Using the LOD2 stack: linking datasets
The LOD2 project aims at easing the publishing of Linked Data in RDF formet. In this blog,
I guide you through the process of interlinking two datasets using the LOD2 stack.
The tutorial is based on our work for the LOD2 project and is also available at
the wiki of the LOD2 stack.
At the Digital Agenda Scoreboard information is published about the penetration of ICT in the
European's daily life. One such indicator is the % households with access to the internet at home.
This indicator provides insight in the evolution on the usage of internet at home, but not about
the reasons of the value.
One such reasons can be the average income a household has. To investigate the correlations
information about the income of households is required. At Eurostat such information is available.
For example the next dataset "Mean and median income by household type" contains that information
The goal is to create a table where we see the value of the above DA Scoreboard indicator
side by side with the mean income for each country and year.
Selecting Upload RDF file in the Extraction & Loading menu of the LOD2 demonstrator
you can upload a graph into the local RDF store (Virtuoso). Just provide the Resource URL
http://scoreboard.lod2.eu/data/scoreboardDatacube.ttl and a Named Graph URI.

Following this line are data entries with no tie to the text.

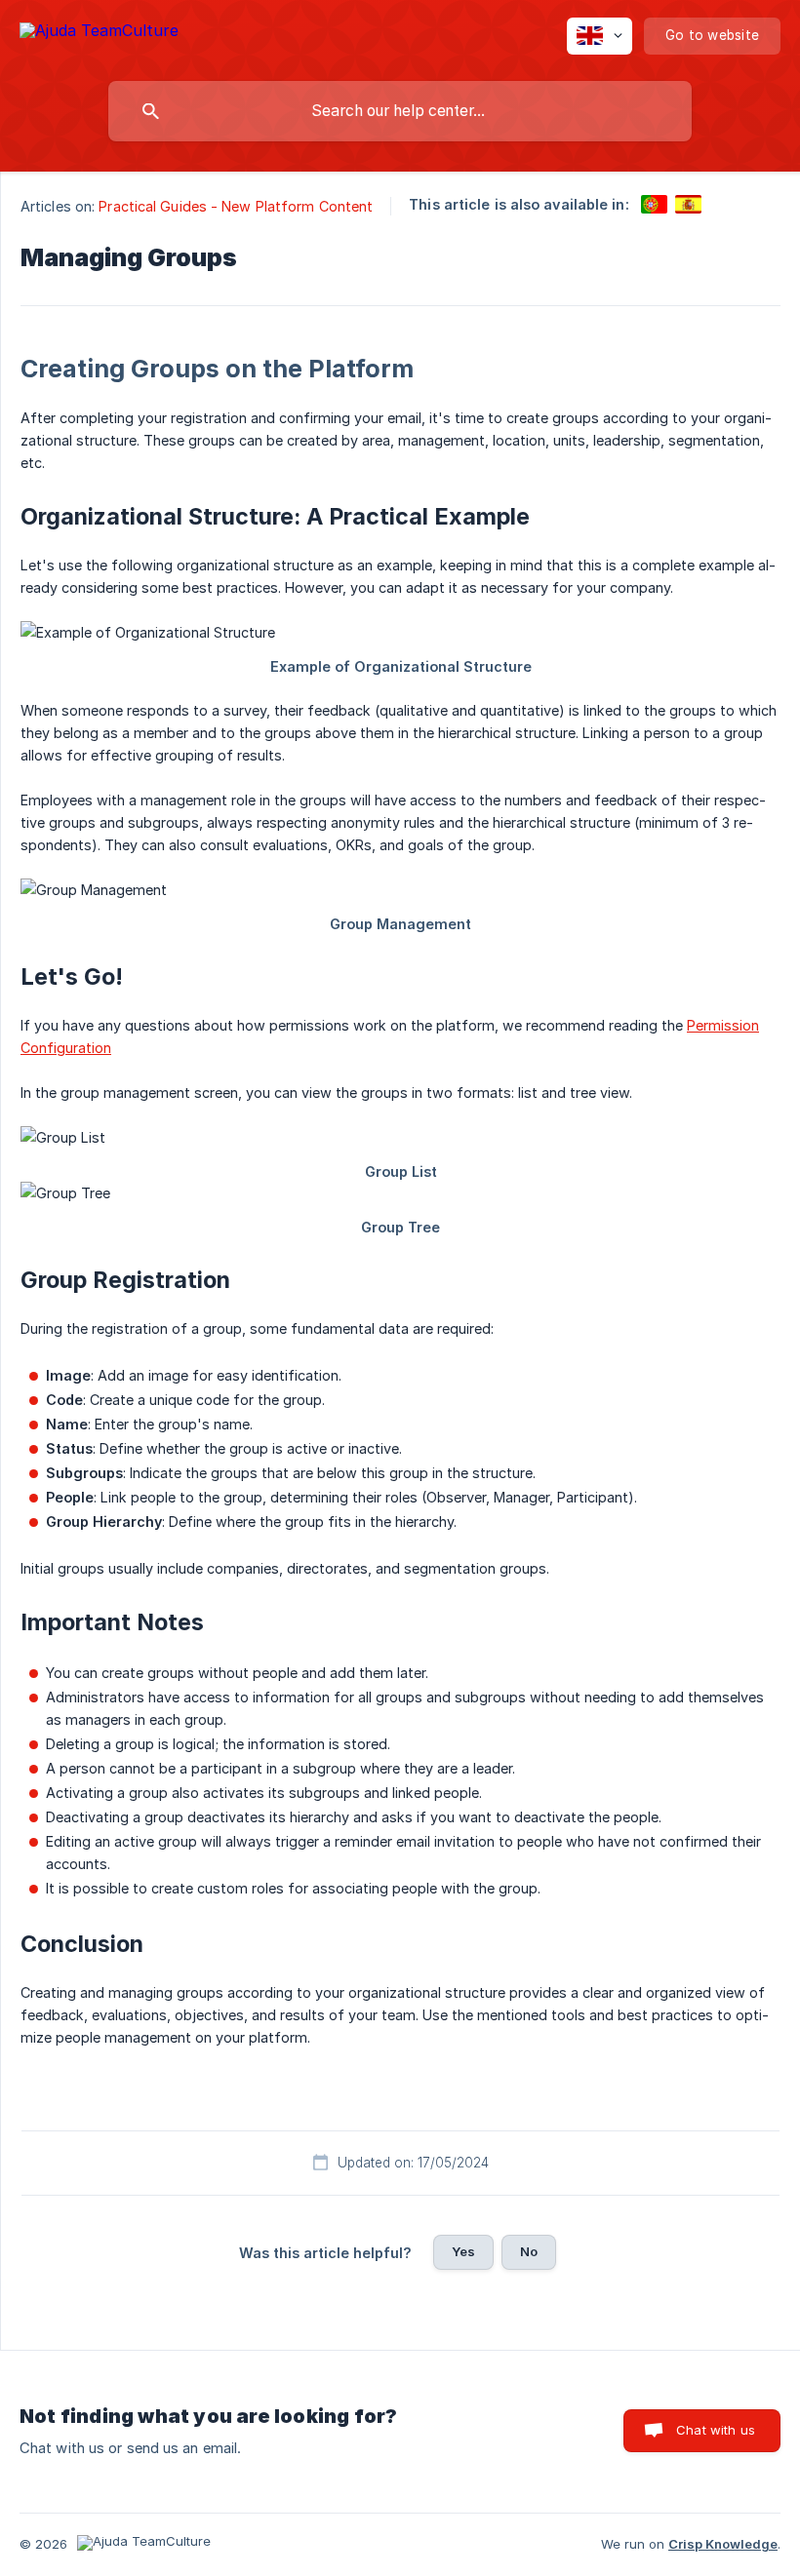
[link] (654, 204)
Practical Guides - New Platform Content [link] (236, 206)
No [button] (529, 2251)
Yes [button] (463, 2251)
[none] (99, 34)
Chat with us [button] (715, 2430)
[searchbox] (400, 111)
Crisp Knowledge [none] (723, 2544)
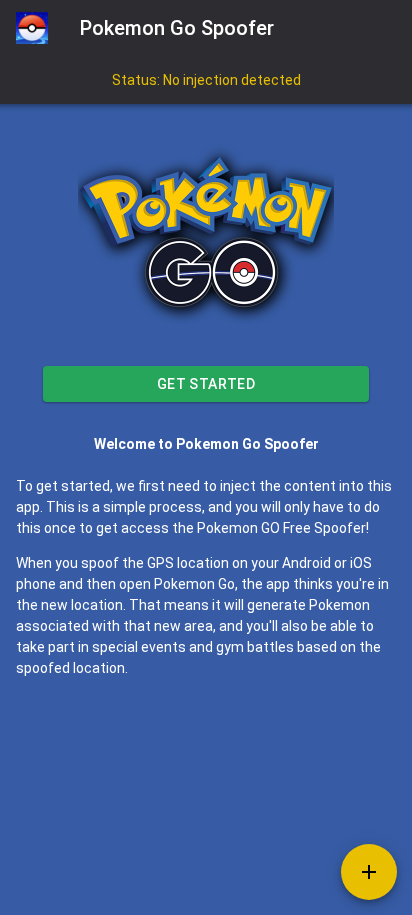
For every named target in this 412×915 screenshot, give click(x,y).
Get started (206, 384)
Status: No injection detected (206, 80)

Here we will use "http://localhost/scoreboard" for this example.
Make the http://localhost/scoreboard the current graph in the lod2 demonstrator. Now you
can browse the content selecting OntoWiki in the Authoring menu.
Now you can select eg. an observation to see information for instance about the usage of internet
in households for the Netherlands in 2005 (see table below).

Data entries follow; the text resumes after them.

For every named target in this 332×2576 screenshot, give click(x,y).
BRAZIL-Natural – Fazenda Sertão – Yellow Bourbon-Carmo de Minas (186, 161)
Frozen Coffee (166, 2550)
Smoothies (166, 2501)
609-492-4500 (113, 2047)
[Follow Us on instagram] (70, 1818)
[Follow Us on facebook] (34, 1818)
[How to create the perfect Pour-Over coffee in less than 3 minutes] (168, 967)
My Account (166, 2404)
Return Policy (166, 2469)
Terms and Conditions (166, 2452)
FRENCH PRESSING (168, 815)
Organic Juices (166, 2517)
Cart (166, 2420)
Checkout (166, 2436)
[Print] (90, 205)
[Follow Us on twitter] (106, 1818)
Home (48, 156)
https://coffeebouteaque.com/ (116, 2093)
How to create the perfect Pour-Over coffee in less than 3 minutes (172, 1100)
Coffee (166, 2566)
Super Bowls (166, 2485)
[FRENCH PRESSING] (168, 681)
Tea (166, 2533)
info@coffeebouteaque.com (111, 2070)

|Observation||Country||Year||Unit||Measure households with access to the Internet at home|
The Eurostat data is not published as RDF by Eurostat. The LATC project has made an effort
to publish a number of eurostat datasets as RDF.
From http://eurostat.linked-statistics.org/ one can download the necessary datasets
- the dataset with observations: http://eurostat.linked-statistics.org/data/indic_di04.rdf
- the dimension information about the geo locations: http://eurostat.linked-statistics.org/dic/geo.rdf
- the time dimension: http://eurostat.linked-statistics.org/dic/time.rdf
The above dataset repository is work in progress, so the format and the availability
of the data is subject to their status.
In the dataset about the household statistics one finds observations such as:
|Observation||Country||Year||Measure Average net income - total|
In order to being able to upload those in the local virtuoso store one has to manually reformat
them and also expand all relative names with the right prefix. We used rapper, a command line tool.
You can easily install it on your local ubuntu system.
Also in order to make the dataset linkable the time dimension misses the necessary identifiers
for each year under consideration. Probably this is a missing element in the time-dimension configuration.
We have manually added the necessary RDF statements. All corrected files resulting from this
operation are found below:
- the dataset with observations (a reduced in size version): ilc_di04.reduced.nt
- the dimension information about the geo locations: geo.nt
- the time dimension: time.nt
Now all datasets of Eurostat are ready for upload in the local LOD2 stack. We upload them the
same way we uploaded the DA Scoreboard data but this time all three files in one
single RDF graph "http://localhost/eurostat".
For creating links between datasets one can choose between two major methodologies:
- updating one of the datasets, or
- creating a separate link dataset.
Each option has its pro and cons. For the example here we have chosen the second option as
we wanted to show that even without changing the original datasets a linking can be established.
In order to link the 2 observations from both sources we use the linking tool SILK available
in the Linking menu. The linking rules we have to express are:
- an Scoreboard Observation is linked with the Eurostat year identifier
(as expressed in time.nt) if the labels are exactly the same.
- an Scoreboard Observation is linked with the Eurostat country identifier
(as expressed in geo.nt) if there exists labels which are exactly the same.
(Note that the labels can be in more than one language.)
The attached silk project scoreboard-eurostat-linking.xml contains those speficications.
Import it in your local silk workbench. When executing the linking process choose the option
to export the link results in the RDF store.
The goal of the exercise is the creation of a table such as:
|Country||Year||Observation DG INFSO||Measure % Households with internet at home||Observation Eurostat||Measure Average net income - total|
To get the table open a sparql editor page in the lod2demonstrator and issue the next query
The above steps have guided you through the linking process of two datasets.
We wish you a happy interlinking experience.